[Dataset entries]
+--

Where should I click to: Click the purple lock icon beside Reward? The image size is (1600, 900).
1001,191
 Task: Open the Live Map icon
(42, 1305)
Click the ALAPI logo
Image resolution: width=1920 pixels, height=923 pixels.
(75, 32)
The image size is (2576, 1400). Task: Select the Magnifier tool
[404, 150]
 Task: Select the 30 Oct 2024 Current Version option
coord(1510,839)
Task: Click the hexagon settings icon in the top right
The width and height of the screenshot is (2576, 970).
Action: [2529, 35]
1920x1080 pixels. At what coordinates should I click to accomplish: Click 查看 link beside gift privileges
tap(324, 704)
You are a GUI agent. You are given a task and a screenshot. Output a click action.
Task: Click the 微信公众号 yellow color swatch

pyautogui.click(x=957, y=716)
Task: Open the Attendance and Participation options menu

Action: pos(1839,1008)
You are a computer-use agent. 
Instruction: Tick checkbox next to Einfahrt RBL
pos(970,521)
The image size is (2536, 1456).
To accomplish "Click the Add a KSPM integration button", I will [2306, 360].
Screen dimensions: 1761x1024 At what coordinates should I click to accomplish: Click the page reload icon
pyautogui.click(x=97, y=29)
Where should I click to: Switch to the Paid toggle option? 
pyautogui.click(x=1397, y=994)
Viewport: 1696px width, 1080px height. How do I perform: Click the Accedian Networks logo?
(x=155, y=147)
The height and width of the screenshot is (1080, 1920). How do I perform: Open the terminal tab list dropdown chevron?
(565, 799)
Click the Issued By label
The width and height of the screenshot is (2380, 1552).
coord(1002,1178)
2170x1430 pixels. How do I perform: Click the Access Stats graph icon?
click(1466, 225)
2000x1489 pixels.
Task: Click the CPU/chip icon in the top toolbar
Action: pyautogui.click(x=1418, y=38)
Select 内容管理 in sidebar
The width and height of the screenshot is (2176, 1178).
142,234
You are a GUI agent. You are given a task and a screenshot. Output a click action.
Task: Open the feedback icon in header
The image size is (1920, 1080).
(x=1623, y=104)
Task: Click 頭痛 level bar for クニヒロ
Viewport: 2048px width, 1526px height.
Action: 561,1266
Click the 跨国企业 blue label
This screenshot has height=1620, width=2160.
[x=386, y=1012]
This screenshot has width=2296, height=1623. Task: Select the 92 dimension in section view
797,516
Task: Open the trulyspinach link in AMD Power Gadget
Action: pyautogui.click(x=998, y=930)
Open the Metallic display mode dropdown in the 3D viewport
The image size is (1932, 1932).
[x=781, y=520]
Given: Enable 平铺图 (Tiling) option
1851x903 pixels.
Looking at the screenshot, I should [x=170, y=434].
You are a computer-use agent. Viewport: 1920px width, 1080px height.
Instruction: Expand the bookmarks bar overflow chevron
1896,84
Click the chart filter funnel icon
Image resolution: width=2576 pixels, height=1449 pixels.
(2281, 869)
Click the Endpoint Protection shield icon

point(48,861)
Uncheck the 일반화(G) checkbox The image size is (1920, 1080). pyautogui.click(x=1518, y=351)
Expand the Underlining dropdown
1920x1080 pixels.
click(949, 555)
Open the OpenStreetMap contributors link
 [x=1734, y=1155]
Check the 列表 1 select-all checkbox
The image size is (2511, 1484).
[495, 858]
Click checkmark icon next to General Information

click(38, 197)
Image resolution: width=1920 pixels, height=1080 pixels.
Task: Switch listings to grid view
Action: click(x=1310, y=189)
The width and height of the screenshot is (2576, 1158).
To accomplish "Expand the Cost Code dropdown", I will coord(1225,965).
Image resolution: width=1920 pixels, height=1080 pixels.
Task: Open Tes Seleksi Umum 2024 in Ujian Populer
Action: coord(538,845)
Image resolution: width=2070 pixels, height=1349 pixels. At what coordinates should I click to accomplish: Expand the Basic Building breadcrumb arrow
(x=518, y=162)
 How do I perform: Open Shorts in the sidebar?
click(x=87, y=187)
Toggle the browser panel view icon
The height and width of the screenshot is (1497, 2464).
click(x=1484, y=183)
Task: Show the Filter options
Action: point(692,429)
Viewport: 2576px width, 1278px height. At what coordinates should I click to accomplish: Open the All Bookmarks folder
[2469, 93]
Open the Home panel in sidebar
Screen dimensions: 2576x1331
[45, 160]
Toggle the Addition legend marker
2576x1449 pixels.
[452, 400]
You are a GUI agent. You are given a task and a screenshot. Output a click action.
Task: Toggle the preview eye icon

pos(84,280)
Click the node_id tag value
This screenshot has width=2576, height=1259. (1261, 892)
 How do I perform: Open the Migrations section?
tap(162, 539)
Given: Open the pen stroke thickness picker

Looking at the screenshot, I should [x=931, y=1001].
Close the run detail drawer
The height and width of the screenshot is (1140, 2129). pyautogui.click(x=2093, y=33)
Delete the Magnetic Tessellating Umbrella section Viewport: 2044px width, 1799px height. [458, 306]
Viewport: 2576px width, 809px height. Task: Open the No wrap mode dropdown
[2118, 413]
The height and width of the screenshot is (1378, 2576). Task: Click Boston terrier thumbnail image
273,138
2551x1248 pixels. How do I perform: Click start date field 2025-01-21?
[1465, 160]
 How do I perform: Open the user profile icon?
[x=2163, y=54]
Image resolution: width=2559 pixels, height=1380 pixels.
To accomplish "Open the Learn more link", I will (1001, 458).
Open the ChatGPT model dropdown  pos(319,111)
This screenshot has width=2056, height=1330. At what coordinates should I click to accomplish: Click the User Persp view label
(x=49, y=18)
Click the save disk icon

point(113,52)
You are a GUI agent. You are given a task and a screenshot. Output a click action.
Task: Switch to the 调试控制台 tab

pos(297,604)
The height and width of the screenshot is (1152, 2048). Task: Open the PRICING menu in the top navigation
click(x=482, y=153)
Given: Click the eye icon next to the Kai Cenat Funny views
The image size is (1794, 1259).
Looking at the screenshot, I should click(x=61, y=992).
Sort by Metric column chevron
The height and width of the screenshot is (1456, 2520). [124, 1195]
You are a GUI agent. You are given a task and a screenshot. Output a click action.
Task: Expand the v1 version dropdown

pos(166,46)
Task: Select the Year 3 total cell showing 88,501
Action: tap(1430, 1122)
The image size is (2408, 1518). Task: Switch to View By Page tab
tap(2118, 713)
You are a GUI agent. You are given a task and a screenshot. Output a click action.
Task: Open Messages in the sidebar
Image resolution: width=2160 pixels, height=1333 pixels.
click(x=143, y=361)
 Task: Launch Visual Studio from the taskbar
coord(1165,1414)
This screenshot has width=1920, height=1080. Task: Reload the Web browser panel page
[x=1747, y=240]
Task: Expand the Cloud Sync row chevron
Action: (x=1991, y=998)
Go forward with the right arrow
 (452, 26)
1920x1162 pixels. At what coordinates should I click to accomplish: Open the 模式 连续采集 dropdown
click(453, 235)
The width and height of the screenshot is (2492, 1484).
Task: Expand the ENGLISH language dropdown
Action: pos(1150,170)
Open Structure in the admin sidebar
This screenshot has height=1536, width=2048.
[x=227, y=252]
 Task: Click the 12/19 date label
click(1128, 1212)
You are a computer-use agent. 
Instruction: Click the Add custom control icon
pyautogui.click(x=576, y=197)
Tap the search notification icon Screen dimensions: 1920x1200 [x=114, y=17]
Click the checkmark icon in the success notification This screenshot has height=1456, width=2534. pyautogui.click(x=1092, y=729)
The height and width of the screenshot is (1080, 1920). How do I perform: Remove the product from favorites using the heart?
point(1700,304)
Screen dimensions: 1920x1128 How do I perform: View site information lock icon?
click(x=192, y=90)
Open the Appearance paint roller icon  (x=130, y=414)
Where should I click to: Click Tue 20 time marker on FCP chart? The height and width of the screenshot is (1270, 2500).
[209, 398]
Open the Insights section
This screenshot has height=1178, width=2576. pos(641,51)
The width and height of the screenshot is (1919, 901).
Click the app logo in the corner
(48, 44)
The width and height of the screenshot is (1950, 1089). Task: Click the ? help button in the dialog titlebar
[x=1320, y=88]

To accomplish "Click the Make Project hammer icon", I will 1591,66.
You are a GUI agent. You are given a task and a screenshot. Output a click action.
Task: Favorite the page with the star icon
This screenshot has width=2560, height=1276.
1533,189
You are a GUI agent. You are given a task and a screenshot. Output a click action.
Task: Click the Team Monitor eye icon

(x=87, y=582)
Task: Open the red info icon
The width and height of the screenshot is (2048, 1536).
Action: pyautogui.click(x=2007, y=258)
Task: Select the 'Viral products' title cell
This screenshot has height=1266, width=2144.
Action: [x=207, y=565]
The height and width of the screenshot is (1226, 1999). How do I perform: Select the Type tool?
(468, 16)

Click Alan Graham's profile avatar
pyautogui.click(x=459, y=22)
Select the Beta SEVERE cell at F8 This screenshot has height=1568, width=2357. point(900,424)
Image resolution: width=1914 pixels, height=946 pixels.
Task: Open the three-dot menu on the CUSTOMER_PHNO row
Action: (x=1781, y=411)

+--

* What is required
Exactly reproduce the lines that run from the line with "Click the app logo in the corner" through the last line of the records, inclusive.

* Your response
Click the app logo in the corner
(48, 44)
The width and height of the screenshot is (1950, 1089). Task: Click the ? help button in the dialog titlebar
[x=1320, y=88]

To accomplish "Click the Make Project hammer icon", I will 1591,66.
You are a GUI agent. You are given a task and a screenshot. Output a click action.
Task: Favorite the page with the star icon
This screenshot has width=2560, height=1276.
1533,189
You are a GUI agent. You are given a task and a screenshot. Output a click action.
Task: Click the Team Monitor eye icon

(x=87, y=582)
Task: Open the red info icon
The width and height of the screenshot is (2048, 1536).
Action: pyautogui.click(x=2007, y=258)
Task: Select the 'Viral products' title cell
This screenshot has height=1266, width=2144.
Action: [x=207, y=565]
The height and width of the screenshot is (1226, 1999). How do I perform: Select the Type tool?
(468, 16)

Click Alan Graham's profile avatar
pyautogui.click(x=459, y=22)
Select the Beta SEVERE cell at F8 This screenshot has height=1568, width=2357. point(900,424)
Image resolution: width=1914 pixels, height=946 pixels.
Task: Open the three-dot menu on the CUSTOMER_PHNO row
Action: (x=1781, y=411)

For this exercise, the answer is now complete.